The USD/CHF pair comes under heavy selling pressure on Thursday, extending the previous day’s late pullback from a one-week high, around the 0.9000 psychological mark. The pair maintains its offered tone through the first half of the European session and is currently placed around the 0.8940 regions, near the lower end of its weekly trading range.
A generally weaker tone around the equity markets – amid worries about economic headwinds from rising borrowing costs – benefits the safe-haven Swiss Franc (CHF). The anti-risk flow, meanwhile, triggers a sharp intraday downfall in the US Treasury bond yields, which keeps the US Dollar (USD) bulls on the defensive and contributes to the offered tone surrounding the USD/CHF pair.
However, any meaningful downside for the USD seems limited amid growing acceptance that the Federal Reserve (Fed) will continue raising interest rates. The markets seem convinced that the US central bank will hike rates by 25 bps in May and have been pricing in a slight chance of another lift-off in June. This should act as a tailwind for the US bond yields and help revive the USD demand.
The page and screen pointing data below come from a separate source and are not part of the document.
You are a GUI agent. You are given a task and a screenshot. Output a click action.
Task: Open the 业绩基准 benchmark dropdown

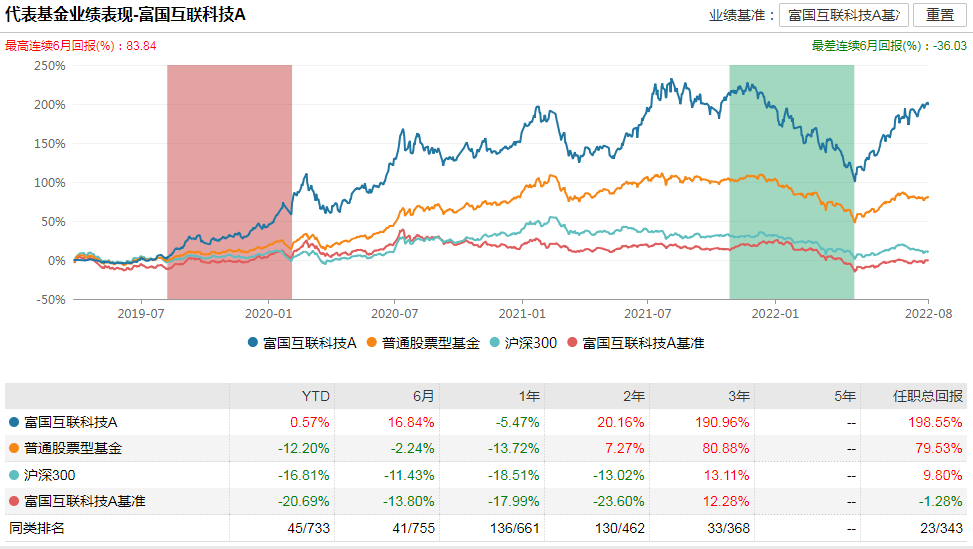pyautogui.click(x=844, y=15)
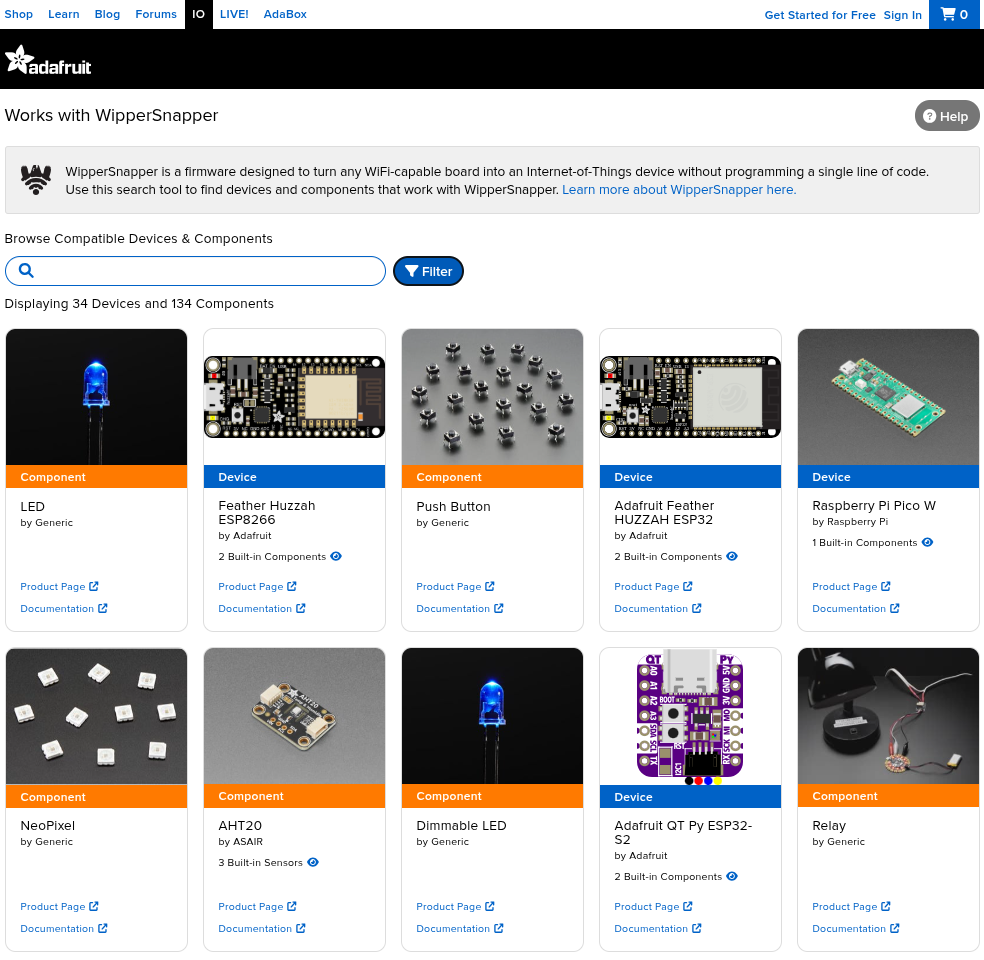
Task: Switch to the Forums menu item
Action: pyautogui.click(x=156, y=15)
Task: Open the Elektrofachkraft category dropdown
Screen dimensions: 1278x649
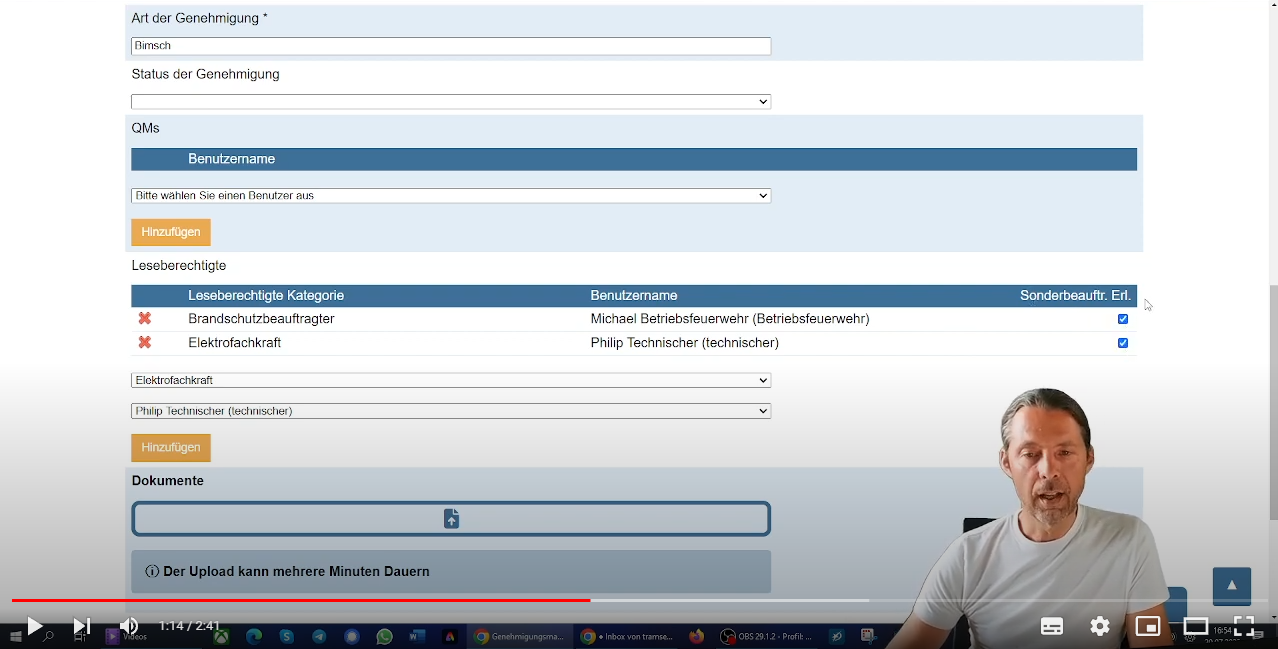Action: tap(450, 381)
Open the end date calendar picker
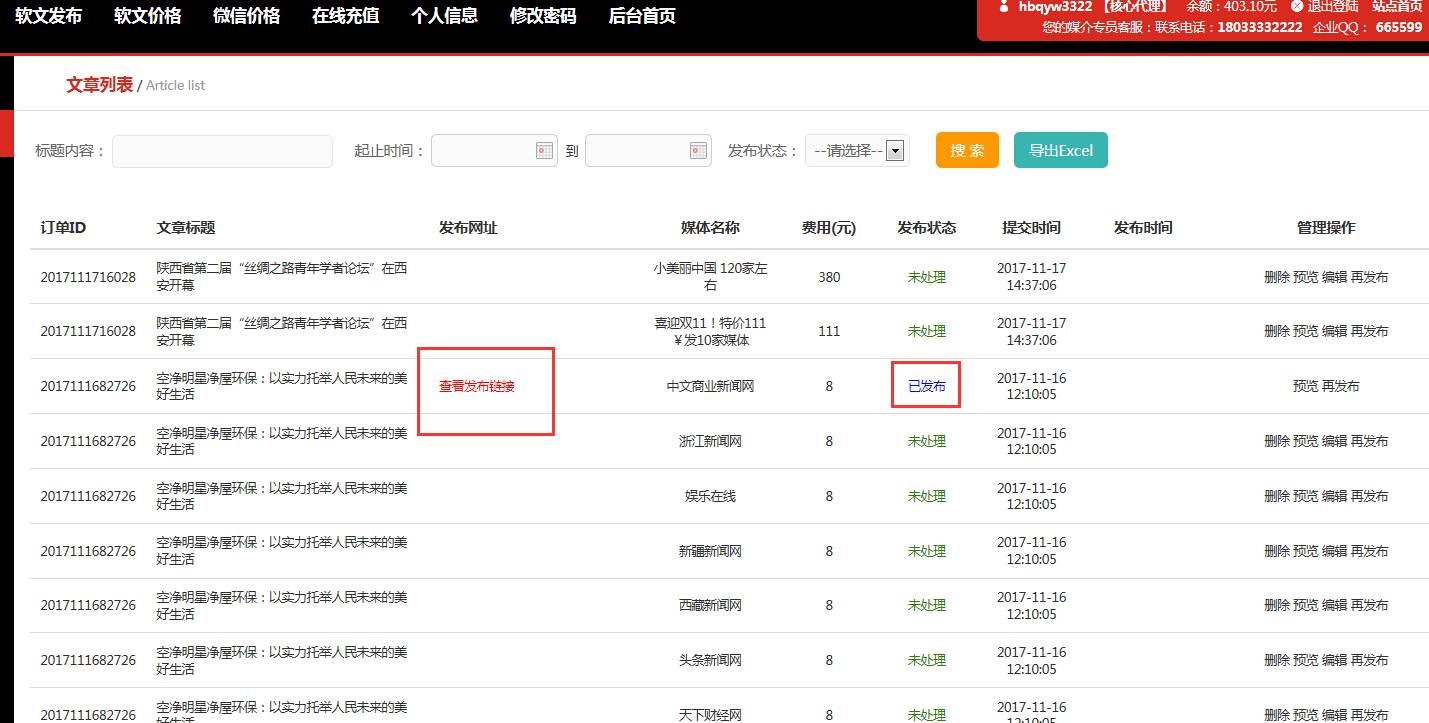This screenshot has width=1429, height=723. [698, 150]
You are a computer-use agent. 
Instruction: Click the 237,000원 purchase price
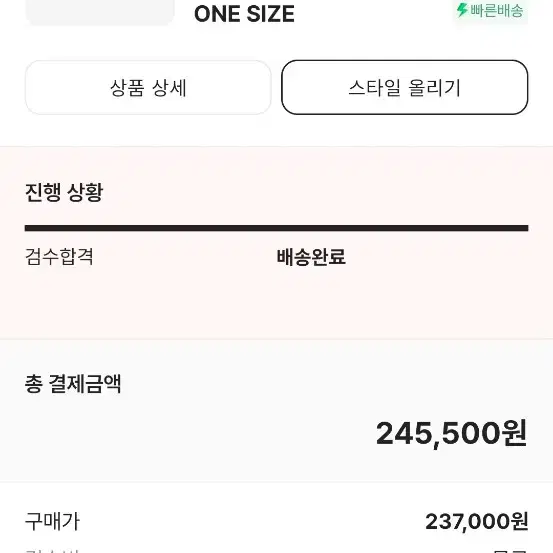477,522
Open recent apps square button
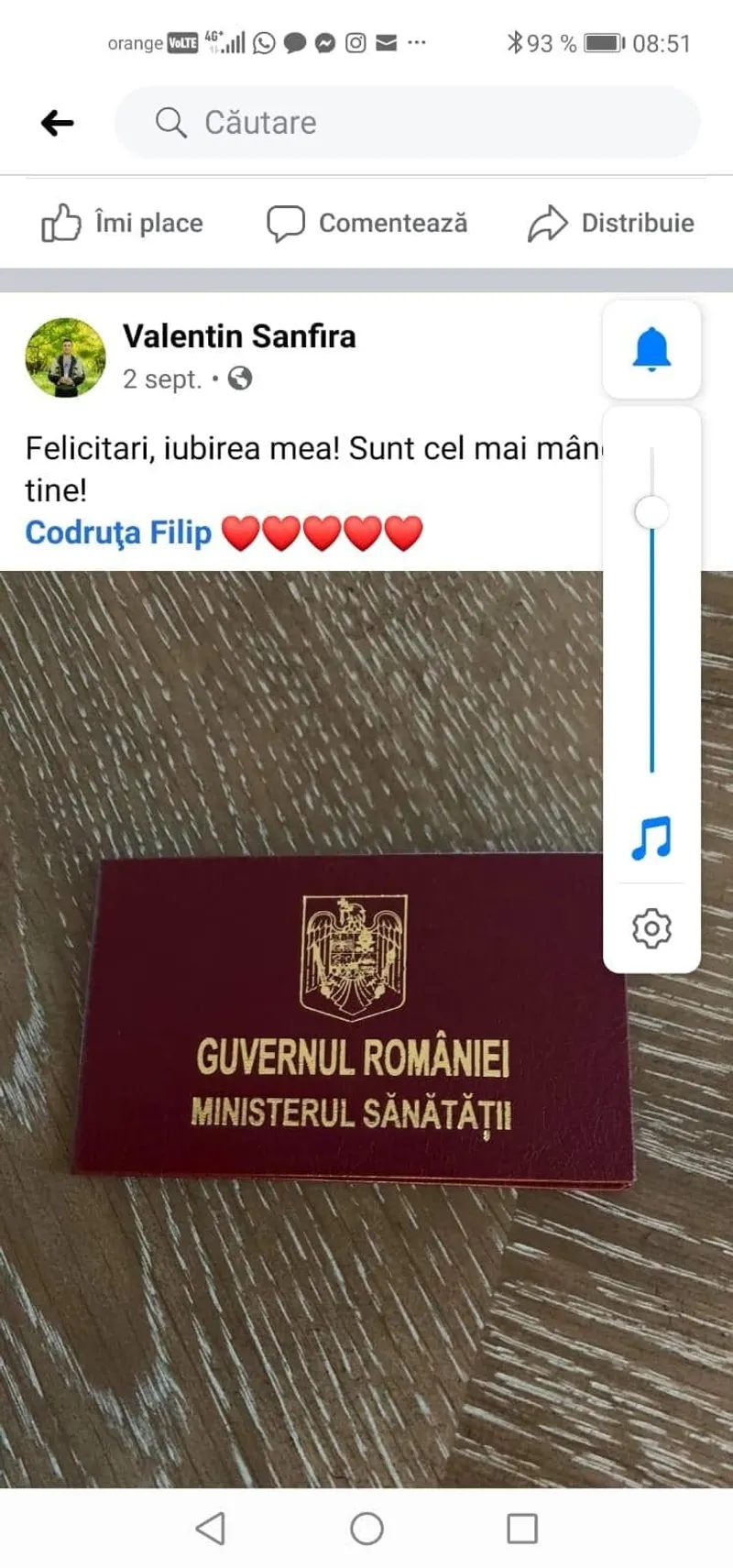 [522, 1528]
The aforementioned fundamental backdrop, meanwhile, warrants caution before positioning for any further depreciating move. Now look to the US economic docket, featuring Weekly Initial Jobless Claim, the Philly Fed Manufacturing Index and Existing Home Sales data. This, along with speeches by Fedspeaks and the US bond yields, will drive the USD demand and provide some impetus to the USD/CHF pair.